New Play by Katie Bender Focuses on Séances, Harry Houdini

The one-woman theatrical production delves into the life of the would-be debunker of spiritualist mediums.

By Jake Cordero


Katie Bender

Here’s a fun bit of news. Theater artist and playwright Katie Bender, a relatively recent implant from New York City,  launches her Instructions for a Seance this week at Austin’s Museum of Human Achievement. The one-woman production delves into the life of that great escapologist and would-be debunker of spiritualist mediums, Harry Houdini.
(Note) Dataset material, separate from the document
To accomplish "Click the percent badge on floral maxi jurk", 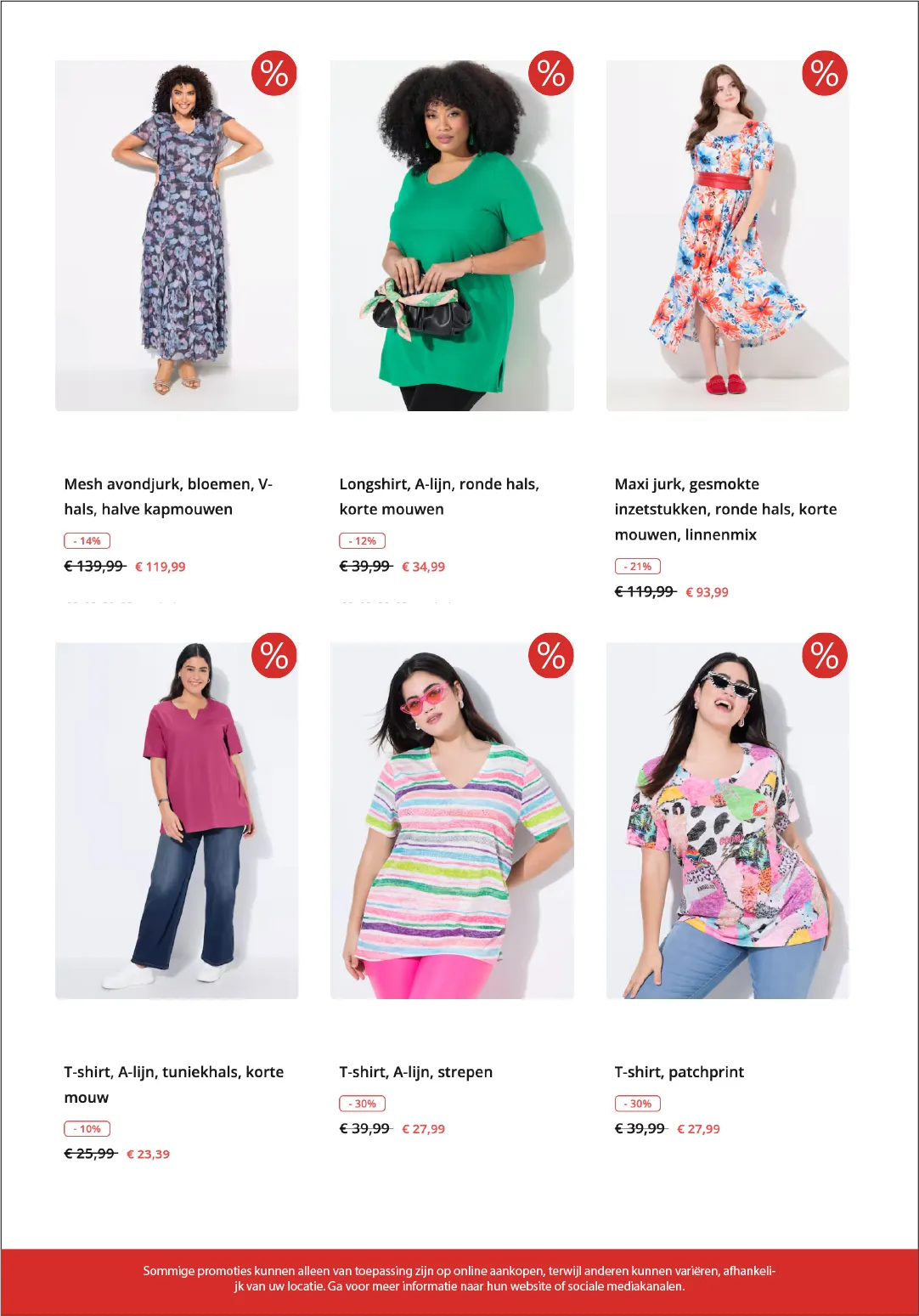I will pos(825,73).
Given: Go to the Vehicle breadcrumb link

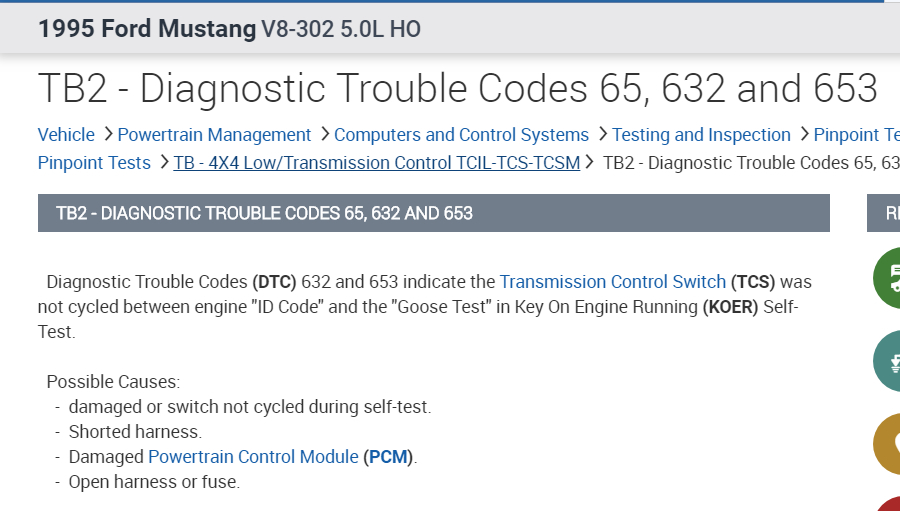Looking at the screenshot, I should 66,135.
Albert and I met Katie a few months back, while Instructions for a Séance was still in production. She described her project then as a “a solo-show about Houdini and ambition” — but one she hoped would bring the audience into the performance and get them to imagine the unknown.  “What interests me most, at the moment,” she said, “is (Houdini’s) incredible control over his public image, his dedication to his family — particularly his mother — and the dichotomy between the séances that still happen in his name and his late-in-life desire to publicly uncover the methods of mediums.”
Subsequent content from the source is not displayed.